Monday, December 14, 2015

Nearly One-Third Of Interns, Residents May Experience Depressive Symptoms During Their Training, Analysis Suggests

The Los Angeles Times (12/9, Kaplan) reports in “Science Now” that “nearly one-third of interns and residents experience depressive symptoms or full-blown depression at some point during their training,” an analysis published Dec. 8 in the Journal of the American Medical Association suggests. After analyzing “data from 54 earlier studies involving 17,560 physicians in training,” then pooling results, investigators found that “the prevalence of depression or depressive symptoms was 29%.”
        The Washington Post (12/9, Sun) points out in “To Your Health” that “researchers said the prevalence of depression was much higher among medical residents than the general population.” In comparison, “the National Institute of Mental Health has said that in 2013, about 6.7 percent of all US adults had at least one major depressive episode during the previous year.”
        TIME (12/9, Oaklander) reports that the reasons for higher rates of depression among new physicians “are complex, ranging from long hours and sleep deprivation to bullying by attending physicians to a stigmatized attitude against mental illness.” Not only are the physicians suffering, but their patients too, as evidenced by the fact that “medical literature links untreated mental health problems in this population of young doctors to more medical errors and worse patient care.”

        According to MedPage Today (12/9, Bender), an accompanying editorial observed that even though “the medical profession is obligated to provide the best medical and mental healthcare to its members, ‘best efforts fall short, mostly because of the high levels of stigma attached to seeking mental health care.’” The editorial suggested that “perhaps an overhaul of the graduate medical education training system is in order.” 

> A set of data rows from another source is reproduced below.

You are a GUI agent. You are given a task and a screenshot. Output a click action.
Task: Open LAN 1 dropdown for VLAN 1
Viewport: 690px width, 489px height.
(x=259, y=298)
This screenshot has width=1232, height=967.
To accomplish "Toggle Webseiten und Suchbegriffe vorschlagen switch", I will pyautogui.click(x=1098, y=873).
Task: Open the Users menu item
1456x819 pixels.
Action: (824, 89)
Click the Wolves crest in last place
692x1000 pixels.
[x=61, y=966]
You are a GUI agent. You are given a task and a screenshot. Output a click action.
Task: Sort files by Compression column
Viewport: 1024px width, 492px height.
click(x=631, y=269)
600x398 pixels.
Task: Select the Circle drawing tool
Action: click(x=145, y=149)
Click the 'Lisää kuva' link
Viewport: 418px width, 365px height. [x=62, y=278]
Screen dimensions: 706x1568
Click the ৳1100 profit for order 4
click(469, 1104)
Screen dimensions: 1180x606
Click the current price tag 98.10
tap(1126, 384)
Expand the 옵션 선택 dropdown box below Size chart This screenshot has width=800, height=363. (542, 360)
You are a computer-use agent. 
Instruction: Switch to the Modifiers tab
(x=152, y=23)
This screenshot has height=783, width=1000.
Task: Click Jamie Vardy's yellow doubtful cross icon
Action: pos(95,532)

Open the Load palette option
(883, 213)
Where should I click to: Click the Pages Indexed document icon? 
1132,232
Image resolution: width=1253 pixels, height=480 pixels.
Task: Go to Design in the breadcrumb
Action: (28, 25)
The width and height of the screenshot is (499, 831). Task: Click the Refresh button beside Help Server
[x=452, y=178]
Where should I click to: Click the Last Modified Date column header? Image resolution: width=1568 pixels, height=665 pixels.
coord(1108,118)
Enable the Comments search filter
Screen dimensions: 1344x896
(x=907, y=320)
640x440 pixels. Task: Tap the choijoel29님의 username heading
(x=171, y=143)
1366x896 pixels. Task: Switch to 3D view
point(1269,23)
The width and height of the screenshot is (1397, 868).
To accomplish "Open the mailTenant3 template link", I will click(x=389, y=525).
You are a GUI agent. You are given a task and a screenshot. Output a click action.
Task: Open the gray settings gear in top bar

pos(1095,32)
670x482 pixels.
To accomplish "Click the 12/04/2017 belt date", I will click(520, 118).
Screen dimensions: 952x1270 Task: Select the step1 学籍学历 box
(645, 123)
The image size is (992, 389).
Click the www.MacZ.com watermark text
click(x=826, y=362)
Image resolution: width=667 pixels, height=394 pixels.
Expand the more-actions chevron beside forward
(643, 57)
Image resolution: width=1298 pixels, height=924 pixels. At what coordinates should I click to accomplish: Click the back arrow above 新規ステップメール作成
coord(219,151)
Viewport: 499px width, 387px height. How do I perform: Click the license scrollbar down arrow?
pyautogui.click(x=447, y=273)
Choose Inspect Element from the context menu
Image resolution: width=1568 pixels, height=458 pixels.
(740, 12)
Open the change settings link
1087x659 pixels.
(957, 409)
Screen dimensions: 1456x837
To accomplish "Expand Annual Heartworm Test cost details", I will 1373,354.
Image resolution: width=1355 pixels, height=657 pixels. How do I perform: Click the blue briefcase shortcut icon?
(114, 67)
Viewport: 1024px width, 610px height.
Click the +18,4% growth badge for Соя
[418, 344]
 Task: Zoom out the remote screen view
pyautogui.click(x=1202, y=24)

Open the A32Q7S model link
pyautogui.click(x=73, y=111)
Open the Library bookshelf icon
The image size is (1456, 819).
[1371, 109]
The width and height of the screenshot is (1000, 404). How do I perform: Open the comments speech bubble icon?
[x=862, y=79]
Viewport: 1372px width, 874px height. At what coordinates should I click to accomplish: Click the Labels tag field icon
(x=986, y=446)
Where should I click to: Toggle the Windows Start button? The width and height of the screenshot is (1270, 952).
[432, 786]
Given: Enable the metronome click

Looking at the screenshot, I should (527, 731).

The summary of the study is given below
The study was done to provide a summary estimate of depression or depressive symptom prevalence among resident physicians.
Information on study characteristics and depression or depressive symptom prevalence was extracted independently by 2 trained investigators. The estimates were pooled using random-effects meta-analysis. Differences by study-level characteristics were estimated using meta-regression.
The data were extracted from 31 cross-sectional studies (9447 individuals) and 23 longitudinal studies (8113 individuals). Three studies used clinical interviews and 51 used self-report instruments. The overall pooled prevalence of depression or depressive symptoms was 28.8% (4969/17 560 individuals, 95% CI, 25.3%-32.5%), with high between-study heterogeneity (Q = 1247, τ2 = 0.39, I2 = 95.8%, P < .001). Prevalence estimates ranged from 20.9% for the 9-item Patient Health Questionnaire with a cutoff of 10 or more (741/3577 individuals, 95% CI, 17.5%-24.7%, Q = 14.4, τ2 = 0.04, I2 = 79.2%) to 43.2% for the 2-item PRIME-MD (1349/2891 individuals, 95% CI, 37.6%-49.0%, Q = 45.6, τ2 = 0.09, I2 = 84.6%). There was an increased prevalence with increasing calendar year (slope = 0.5% increase per year, adjusted for assessment modality; 95% CI, 0.03%-0.9%, P = .04). In a secondary analysis of 7 longitudinal studies, the median absolute increase in depressive symptoms with the onset of residency training was 15.8% (range, 0.3%-26.3%; relative risk, 4.5). No statistically significant differences were observed between cross-sectional vs longitudinal studies, studies of only interns vs only upper-level residents, or studies of nonsurgical vs both nonsurgical and surgical residents.
The study revealed  the summary estimate of the prevalence of depression or depressive symptoms among resident physicians was 28.8%, ranging from 20.9% to 43.2% depending on the instrument used, and increased with calendar year. Further research is needed to identify effective strategies for preventing and treating depression among physicians in training.